To do: An exact transcription of every record is needed, leaving out the pictures.

═════ Record extracts

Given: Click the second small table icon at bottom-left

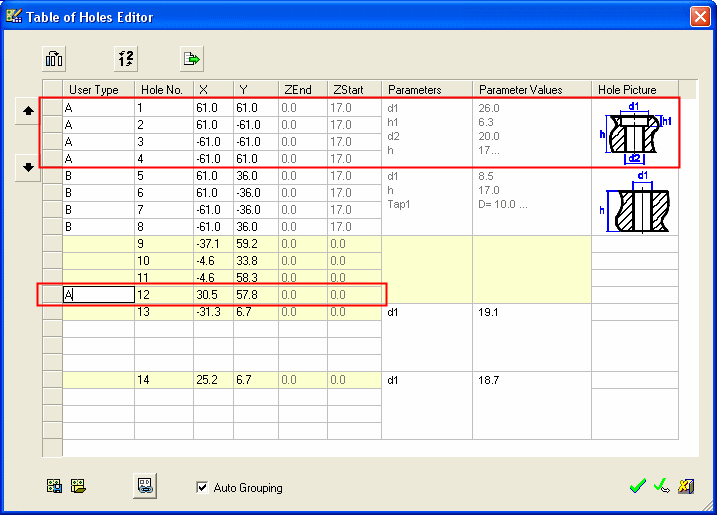Looking at the screenshot, I should (78, 487).
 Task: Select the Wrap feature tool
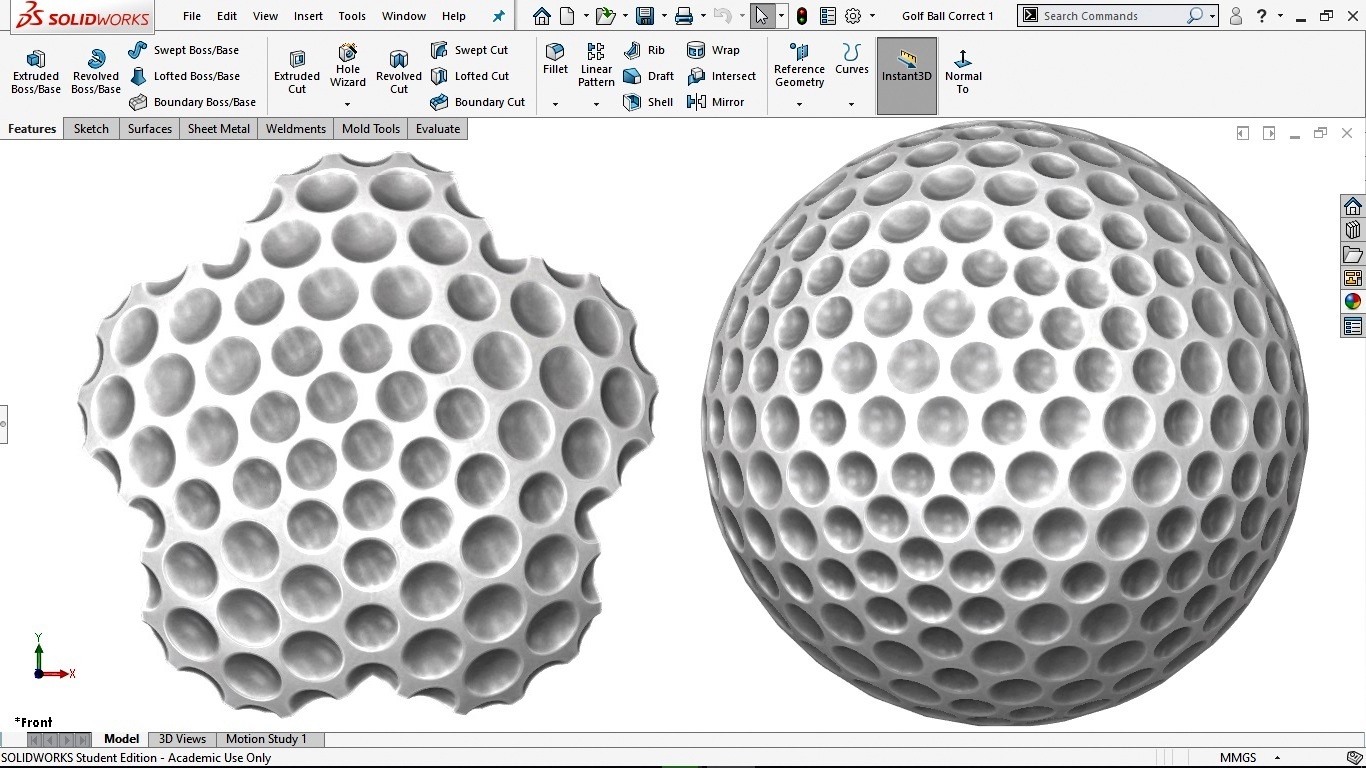point(714,50)
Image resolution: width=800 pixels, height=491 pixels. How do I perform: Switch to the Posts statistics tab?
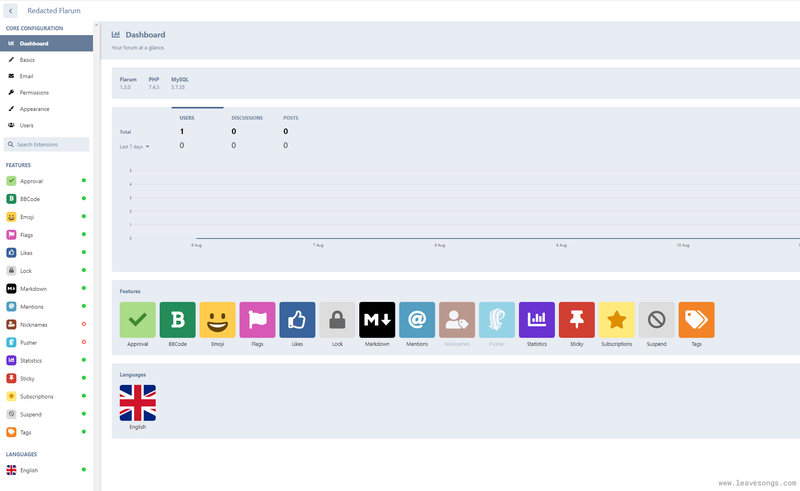[x=290, y=118]
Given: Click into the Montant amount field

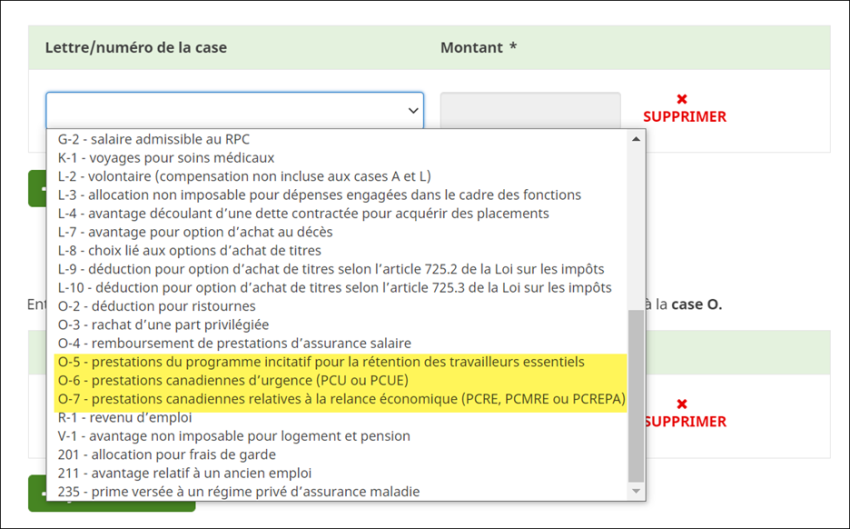Looking at the screenshot, I should (530, 111).
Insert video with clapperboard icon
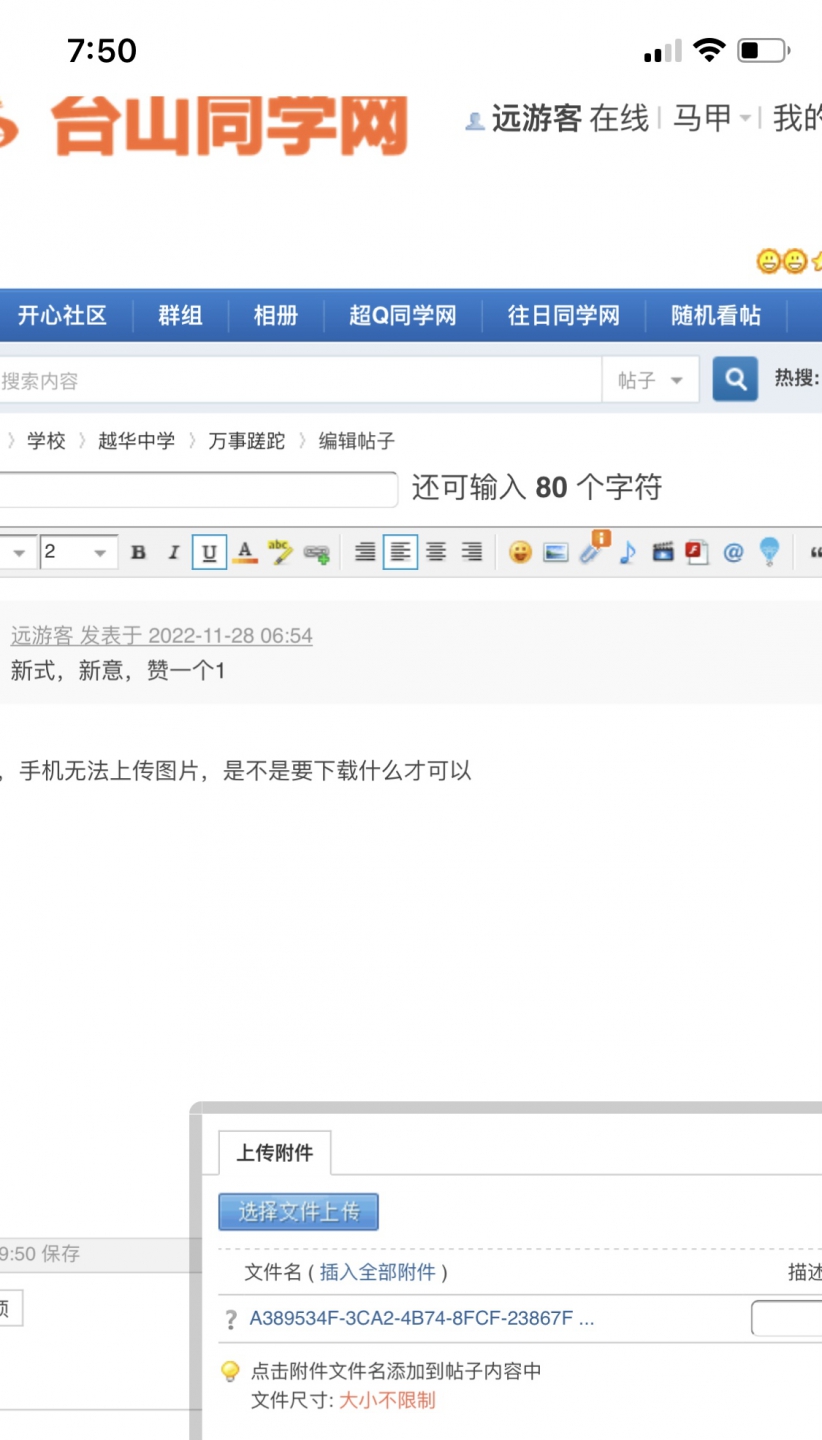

══════════

Completed exercise:
Given: Click the second small table icon at bottom-left

Looking at the screenshot, I should (78, 487).
 Task: Select the Wrap feature tool
point(714,50)
Image resolution: width=800 pixels, height=491 pixels. How do I perform: Switch to the Posts statistics tab?
[x=290, y=118]
Given: Click into the Montant amount field

Looking at the screenshot, I should (530, 111).
Insert video with clapperboard icon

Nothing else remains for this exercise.